Challenge 1
In the Tundra thread, how many 2008 Tundras does YPLLLC say they own?
Challenge 2
In the Tundra thread, rewrite the passage starting at "# 2010 Toyota" and ending at "to step up!", replacing "specs" with "requirements".

Provided text
— Begin —
# 2010 Toyota Tundra



## secret_weapon

I kinda like the way they look, seem to bee good trucks, so I went on their website to build one to my specs and I was quickly dissapointed.

A: Cannot get reg. cab long bed in 4x4
B: Cannot get the big 5.7L in a 4x4

I stopped after that... What's the deal? If they wanna compete in the commercial market Toyota needs to step up!


----------



## PhatSupraTT

Not sure what you were looking at. Below is what's available on their website.

*Tundra Regular Cab*
4x2 Tundra 4.0L V6

4x2 Tundra Long Bed 4.0L V6

4x2 Tundra 4.6L V8

4x2 Tundra 5.7L V8

4x2 Tundra Long Bed 4.6L V8

4x2 Tundra Long Bed 5.7L V8

4x4 Tundra 4.6L V8

4x4 Tundra 5.7L V8 FFV*

4x4 Tundra 5.7L V8

4x4 Tundra Long Bed 4.6L V8

4x4 Tundra Long Bed 5.7L V8 FFV*

4x4 Tundra Long Bed 5.7L V8
*Tundra Double Cab*
4x2 Tundra 4.0L V6

4x2 Tundra 4.6L V8

4x2 Tundra 5.7L V8

4x2 Tundra Long Bed 4.6L V8

4x2 Tundra Long Bed 5.7L V8

4x2 Limited 4.6L V8

4x2 Limited 5.7L V8

4x4 Tundra 5.7L V8 FFV*

4x4 Tundra Long Bed 5.7L V8 FFV*

4x4 Tundra 4.6L V8

4x4 Tundra 5.7L V8

4x4 Tundra Long Bed 4.6L V8

4x4 Tundra Long Bed 5.7L V8

4x4 Limited 4.6L V8

4x4 Limited 5.7L V8

4x4 Limited 5.7L V8 FFV*
*Tundra CrewMax*
4x2 Tundra 4.6L V8

4x2 Tundra 5.7L V8

4x2 Limited 4.6L V8

4x2 Limited 5.7L V8

4x4 Tundra 4.6L V8

4x4 Tundra 5.7L V8

4x4 Tundra 5.7L V8 FFV*

4x4 Limited 4.6L V8

4x4 Limited 5.7L V8

4x4 Limited 5.7L V8 FFV*


----------



## secret_weapon

Must be something with the Build your Tundra on their site.
When I try building to what I want, it won't let me pick reg cab and 4x4. 
I'm not going to lose sleep over it, I was just curious at what they had to offer. I hate going to dealers, so the more info I get before heading to dealer the better.


----------



## YPLLLC

I have 3 2008 Tundras. They are long bed 5.7V8's and double cab. I just ordered 2 2010 models exactly the same. I love them, must just be the website.


----------



## Turkey

YPLLLC,

Have any photos of your Tundra's. I'm looking into a Tundra with either a Sno-Way or Western HTS. Just curious how the Sno-Way looks on the trucks.

Thanks


----------



## PA-plow-at-home

2 issues:

1) Toyota's website for "build your vehicle" sucks. I contacted Toyota about it during 2007, 2008, and early 2009. In looking at their site now, I see that they still have not fixed things. Companies that have crappy websites show a lack of smarts in all areas. The original poster here mentioned that he hates going to dealers, so Toyota is much less likely to get a sale when their website disappoints the shopper. And when there is one person who says they hate going to dealers, it means there are thousands of others just like him who don't speak up about it. I suspect that Toyota didn't listen to my website suggestions because of arrogance.
— End —
Dataset excerpt
— Begin —
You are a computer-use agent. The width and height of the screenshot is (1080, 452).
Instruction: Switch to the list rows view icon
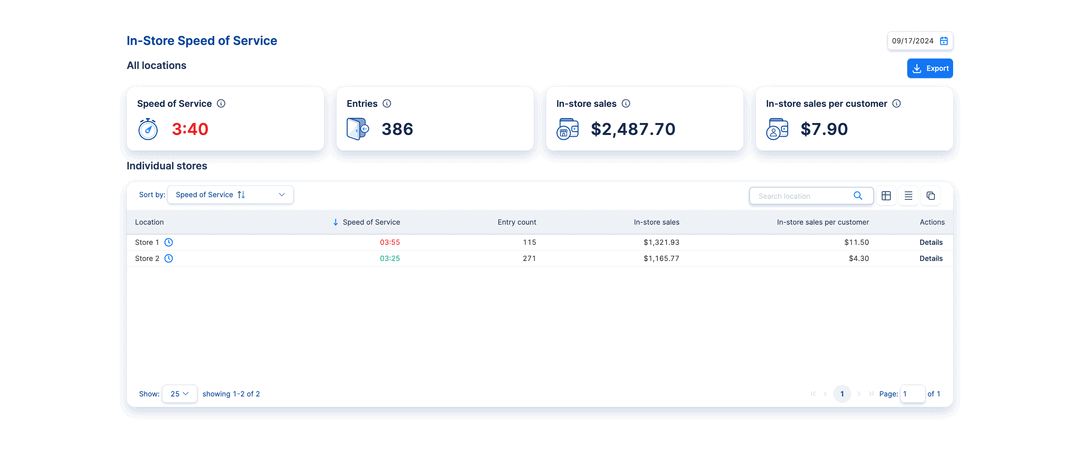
— End —
Worked solution 1
Three

Worked solution 2
# 2010 Toyota Tundra



## secret_weapon

I kinda like the way they look, seem to bee good trucks, so I went on their website to build one to my requirements and I was quickly dissapointed.

A: Cannot get reg. cab long bed in 4x4
B: Cannot get the big 5.7L in a 4x4

I stopped after that... What's the deal? If they wanna compete in the commercial market Toyota needs to step up!